▶ _Exercise directions_
Omit the pictures and retype only the lines from the one containing "You are a GUI" through the end of the listing, both ends included.

▶ _Entries provided_
········

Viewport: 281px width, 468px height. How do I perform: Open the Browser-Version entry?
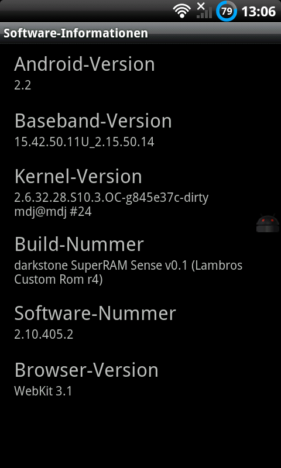[x=141, y=378]
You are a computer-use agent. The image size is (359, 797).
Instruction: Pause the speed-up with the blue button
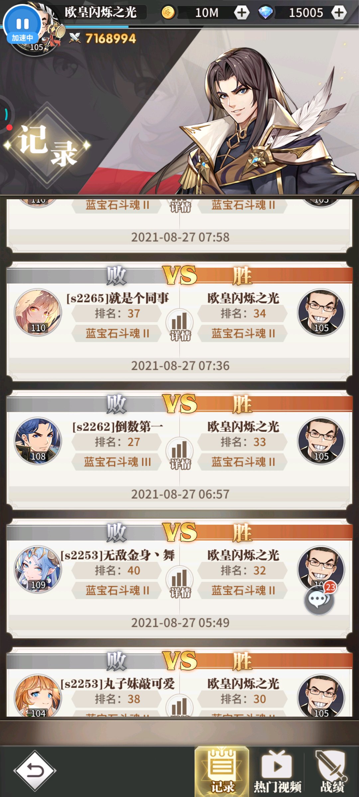pyautogui.click(x=23, y=24)
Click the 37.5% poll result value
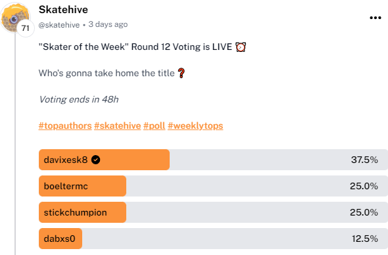 click(364, 160)
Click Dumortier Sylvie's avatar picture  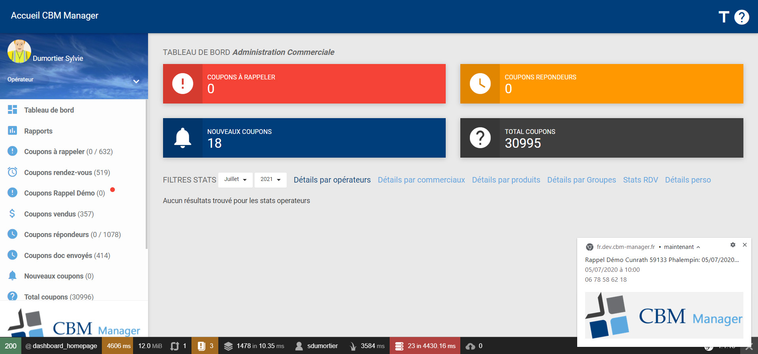(x=19, y=51)
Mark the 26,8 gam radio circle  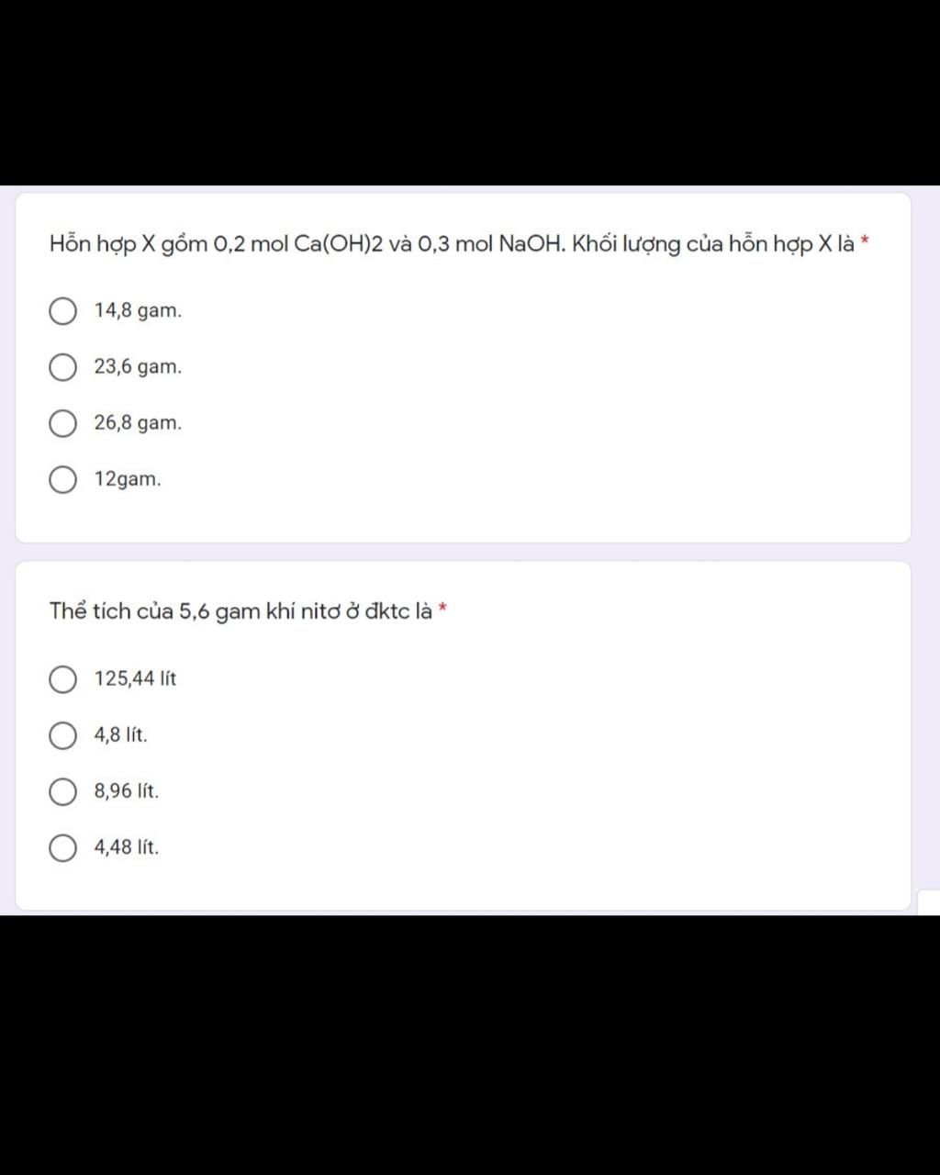tap(62, 424)
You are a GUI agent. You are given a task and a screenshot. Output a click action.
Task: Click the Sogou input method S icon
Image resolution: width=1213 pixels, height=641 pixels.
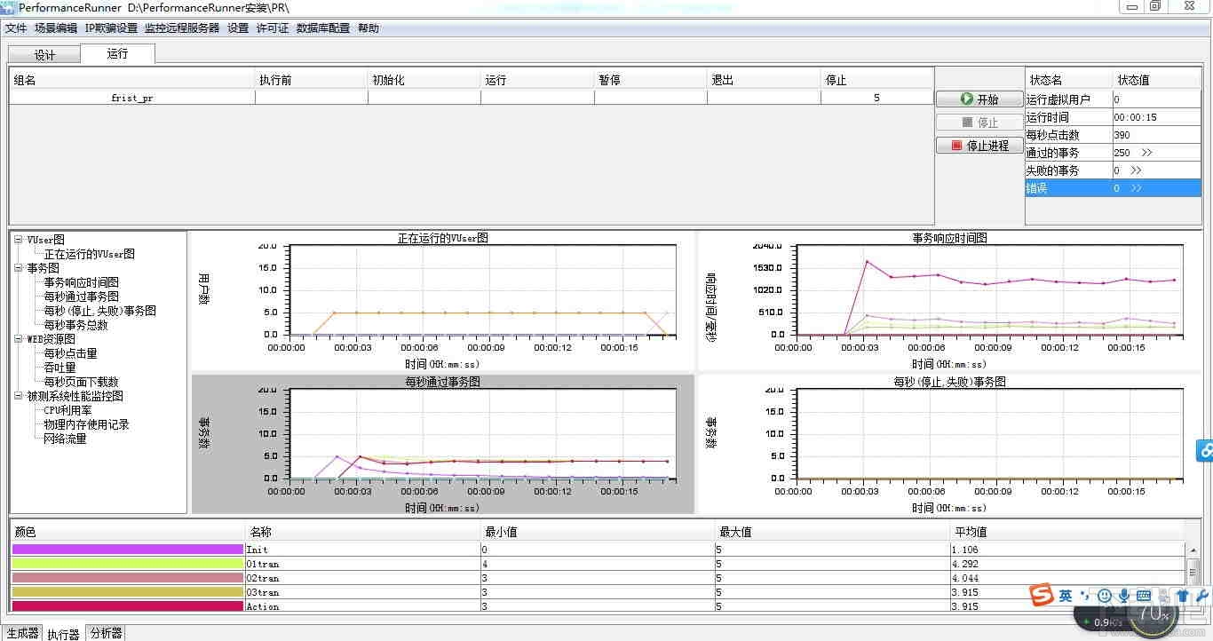pos(1041,595)
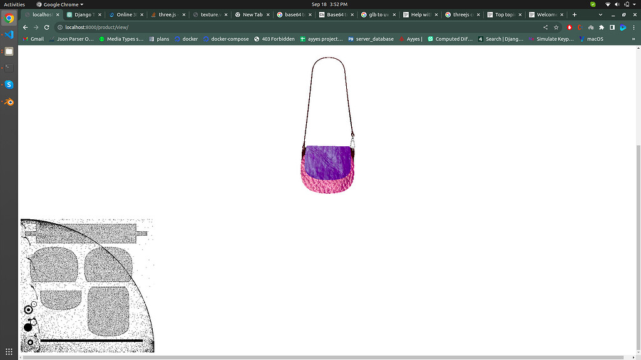The image size is (641, 360).
Task: Open Chrome's three-dot menu
Action: [633, 28]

········

▶ _Written response_
You are a GUI agent. You are given a task and a screenshot. Output a click action.
Task: Click the Sogou input method S icon
Image resolution: width=1213 pixels, height=641 pixels.
pos(1041,595)
The image size is (641, 360).
Task: Open Chrome's three-dot menu
Action: [633, 28]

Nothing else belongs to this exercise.